Échale la culpa al azúcar…pero no de todo

Una de las creencias más extendidas en relación con los dulces navideños y el aumento de los casos de caries es que esta relación se debe, únicamente, al efecto del azúcar. No es del todo cierto…

- 03 DIC 2020 | REDACCIÓN

Archivo Cuida tus encías

Durante las fiestas navideñas consumimos mucho más azúcar de lo habitual y con mayor frecuencia, ya que también permanecemos más tiempo en las sobremesas; sin duda, “este aumento en la frecuencia y el consumo de azúcar aumenta sustancialmente el riesgo de caries”, indica la Dra. Rosa Puigmal, periodoncista y colaboradora de la revista divulgativa de SEPA (“Cuida tus Encías”; sin embargo, tal y como matiza, “aunque es cierto que el azúcar es uno de los alimentos que más elevan el riesgo de caries, pero no podemos pensar que es el único”. 

El azúcar es uno de los alimentos que más elevan el riesgo de caries, pero no es el único

Y es que muchas personas creen que solamente las golosinas y dulces en general son las responsables de los casos de caries y, por eso, bajan la guardia cuando ingieren otras comidas que, en algunos casos, pueden ser también cariogénicas. 

Los carbohidratos en general inician el proceso de caries

Así, por ejemplo, “los carbohidratos en general inician el proceso de caries, y esto significa también que el arroz, el pan o la fruta, entre otros alimentos, pueden estar implicados en el proceso de aparición de un proceso de caries”, apunta la Dra. Puigmal. Igualmente, el exceso de ácidotambién puede afectar los dientes y, por lo tanto, “también debemos reducir su consumo”, aconseja esta experta.

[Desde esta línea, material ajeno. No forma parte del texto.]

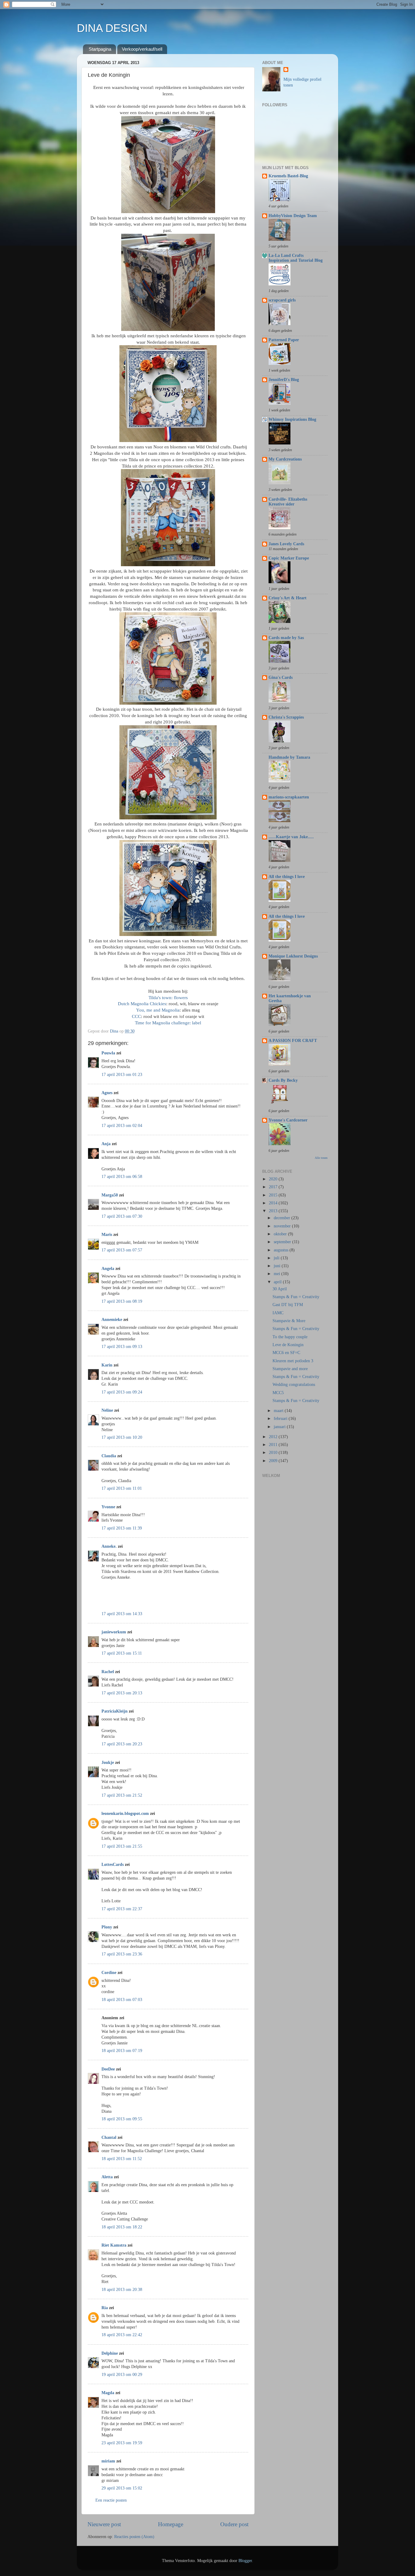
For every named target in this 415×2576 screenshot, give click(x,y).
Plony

Cuando se usa el flúor de forma apropiada la relación entre consumo de azúcar y caries es muy baja o ausente, por lo que “reducir la cantidad de azúcares sin reducir la frecuencia no parece ser tan efectivo”, aclara la Dra. Puigmal.

Cuando se usa el flúor de forma apropiada la relación entre consumo de azúcar y caries es muy baja o ausente

La experta de SEPA también desvela otros dos bulos o creencias falsas que están especialmente extendidos en relación con la caries:

  • No es cierto que “cada embarazo se asocie a la pérdida de un diente”. Durante el embarazo podemos cambiar nuestros hábitos de higiene y dieta, lo que podría ayudar a favorecer el desarrollo de caries; sin embargo, “si se realiza un buen cepillado y se controla la ingesta de carbohidratos y ácidos no debería ser así”, asegura.
  • Tampoco es verdad que “los dientes con el nervio tratado o fundas no tendrán nunca más caries”. Estos dientes son igualmente susceptibles de sufrir caries; el problema, como detalla la Dra. Puigmal, “es que no vamos a percibir dolor al frio, que puede ser un primer indicativo de la presencia de caries”.